Prop. 73 – NO – Keep Our Teens Safe

Parents rightfully want to be involved in their teenagers’ lives and want what is best for their sons and daughters. But government cannot mandate good family communication.  And, Prop 77 sends those teens who cannot talk with their parents into court:  we cannot expect a teen to go to court if she cannot talk with her parents – our courts are already overcrowded!

Prop. 74 – NO – Do Not Blame the Teachers

This measure would do nothing to improve public education or deal with the real problems facing our schools. It unfairly attempts to blame teachers for the problems in our public schools, ignoring the realities of underfunding, overcrowding, and the lack of materials and resources needed for effective teaching and learning.

Prop. 75 – NO – The Paycheck Deception Act

Proposition 75 is a deceptive measure put on the ballot by the big corporations and out of state billionaires who support Governor Arnold Schwarzenegger's destructive agenda for California. It unfairly targets teachers, nurses, firefighters, police and other public employees with restrictions that don’t apply to other groups or corporations, which regularly spend shareholder money on politics without permission.  This is an obvious attempt to tilt the political playing field even further in favor of the wealth and big corporations – what we consumer attorneys fight every day.

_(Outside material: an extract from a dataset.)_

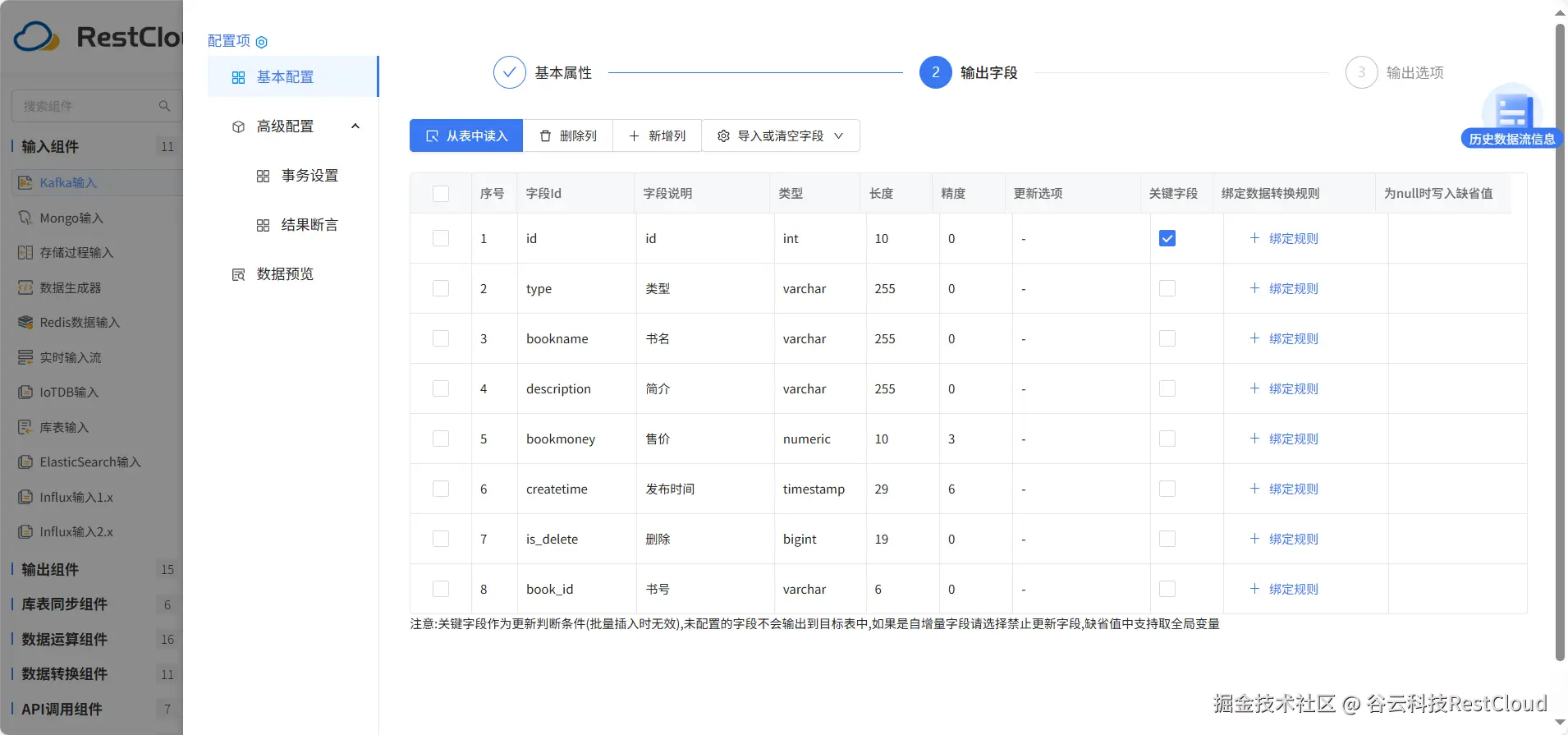Image resolution: width=1568 pixels, height=735 pixels.
Task: Open the 导入或清空字段 dropdown
Action: (780, 136)
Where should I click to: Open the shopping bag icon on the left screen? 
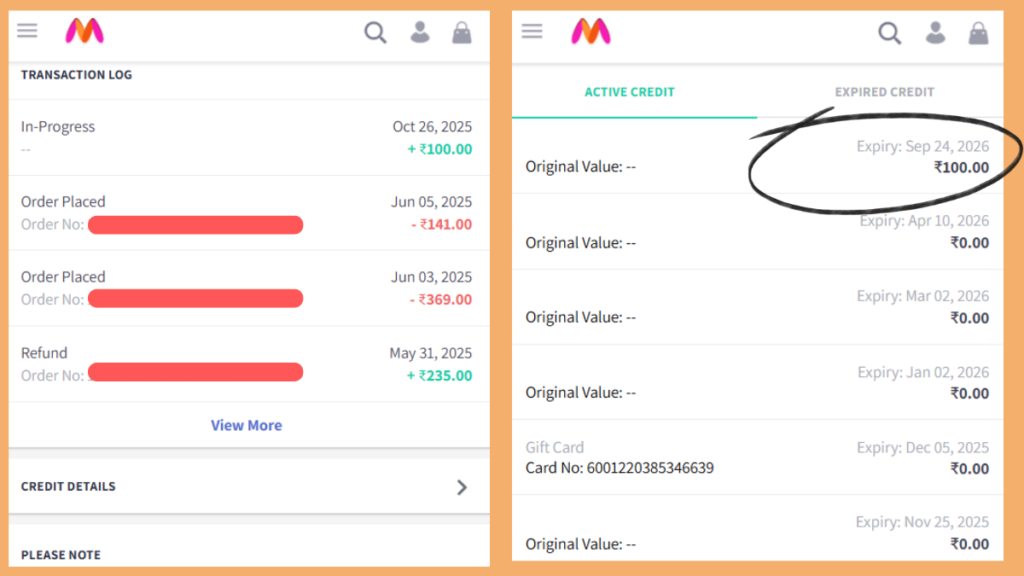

Prop. 76 – NO – Guts School Spending

This initiative is a gubernatorial power grab that would make a dysfunctional budget process even worse by empowering a minority in the Legislature to stand in the way of solutions. Proposition 76 imposes rigid budget formulas that contravene voter approved funding for schools.  A similar initiative that passed 12 years ago in Colorado is now resulting in threatened shut downs of schools and important health and safety services.

Prop. 77 – NO – Redistricting Power Grab

Reasonable minds may differ about how political boundary lines are drawn, but the solution offered in Proposition 77 is dangerous and we urge you to vote “No.” If Prop. 77 was really about reform –

  • It wouldn’t use six-year-old census numbers to draw districts that leave millions off the map.
  • It wouldn’t ignore communities of interest.
  • It wouldn’t put new lines into effect before voters have their say.

Prop. 78 – NO – Voluntary Prescription Drug Program

This measure says only that drug companies can enter a “voluntary” program to reduce prices … but why will they? They have no real incentive to lower the sky-high cost of prescription drugs. A “No” vote on this measure is necessary to provide consumers with real relief from soaring drug prices, because whichever measure gets the highest number of votes becomes law.  We know that without enforcement incentives, the rules are meaningless.

Prop. 79 – YES – Real Prescription Drug Reform

The key difference from Prop 78 is that Proposition 79 would use the state’s purchasing power to keep drug
prices down, while 78 relies on voluntary discounts.  If drug companies don’t follow the rules, under Proposition 79 the state can shift business away from that company and buy more from other drug companies that offer discounts.

Prop. 80 – YES  – Energy Re-regulation “Affordable Electricity and Preventing Blackouts Act”

This is a common-sense consumer initiative that will help prevent energy blackouts and massive fraud by unregulated private energy producers like Enron. It will override the failed energy deregulation policies, put utilities back in the business of serving the public, and encourage development of more renewable energy sources. The ultimate result will be more affordable energy for ALL Californians.